As part of my ongoing education, I currently receive six monthly veterinary magazines and visit a couple of high-tech veterinary Web sites on a regular basis.
So, like most veterinarians, my spare time is spent looking for pearls of wisdom in the latest journals.
Last month, I took a few days "off" from the clinic and went to conference in Southern California. The conference attracted more than 1,500 veterinarians as well as dozens of cutting edge speakers from around the nation. Nearly as important, there were also many vendors present to demonstrate (and sell) the newest technology, books and equipment.
For three days, I sat in on seminars ranging from "back pain in dogs" to "ear infections in pets" to "videotaping pets to diagnose muscle and joint disorders." In back-to-back sessions, I went from a course on "communication skills" to another on "feline tips and tricks" from a noted cat expert.
The variety of speakers and subjects reminds me of the diversity of the veterinary profession -- veterinary clinics are the "one-stop shop" for your pet's surgery, dental work, treatment for infections, skin diseases, allergies, broken bones, etc.
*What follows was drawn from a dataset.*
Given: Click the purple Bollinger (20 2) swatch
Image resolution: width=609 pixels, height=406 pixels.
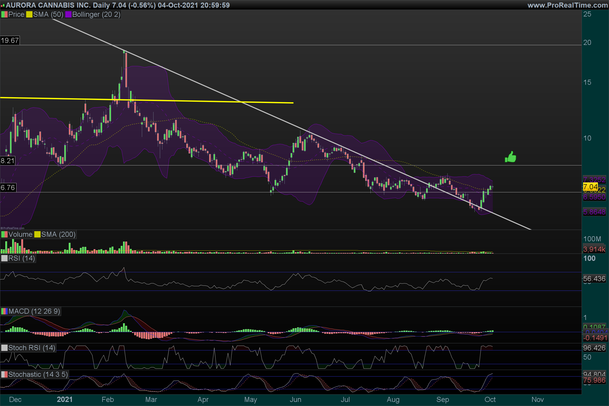Looking at the screenshot, I should [68, 15].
Some of my favorite seminars weren't about medical problems at all. Instead, I learned a great deal in a series of lectures delivered by noted behaviorist (and veterinarian) Dr. Ian Dunbar. Dr. Dunbar wrote the book on puppy training and developed the first classes for teaching puppies with treats and rewards.
As luck would have it, Dr. Dunbar didn't have any dinner plans that night.
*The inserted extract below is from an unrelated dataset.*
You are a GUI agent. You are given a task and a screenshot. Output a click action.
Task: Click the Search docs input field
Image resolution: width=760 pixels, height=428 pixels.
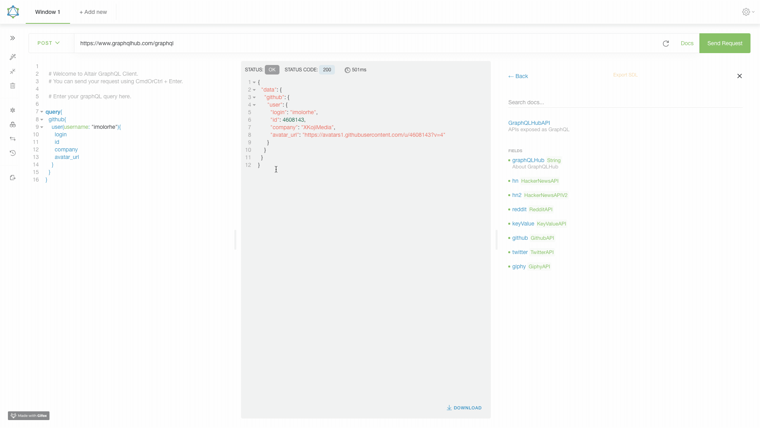(x=625, y=102)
So, over the course of a terrific meal, we continued to discuss what decades of dog training had taught him. The conference had already been a success to that point, but the personal tutoring was fantastic.
By the end of those three days, my brain was full of new ideas to process and put to work in the clinic -- so much for resting during my days off.
Veterinarians use the phrase "lifelong learning" to remind us that practicing medicine is just that -- something that you keep practicing and improving for the benefit of your patient.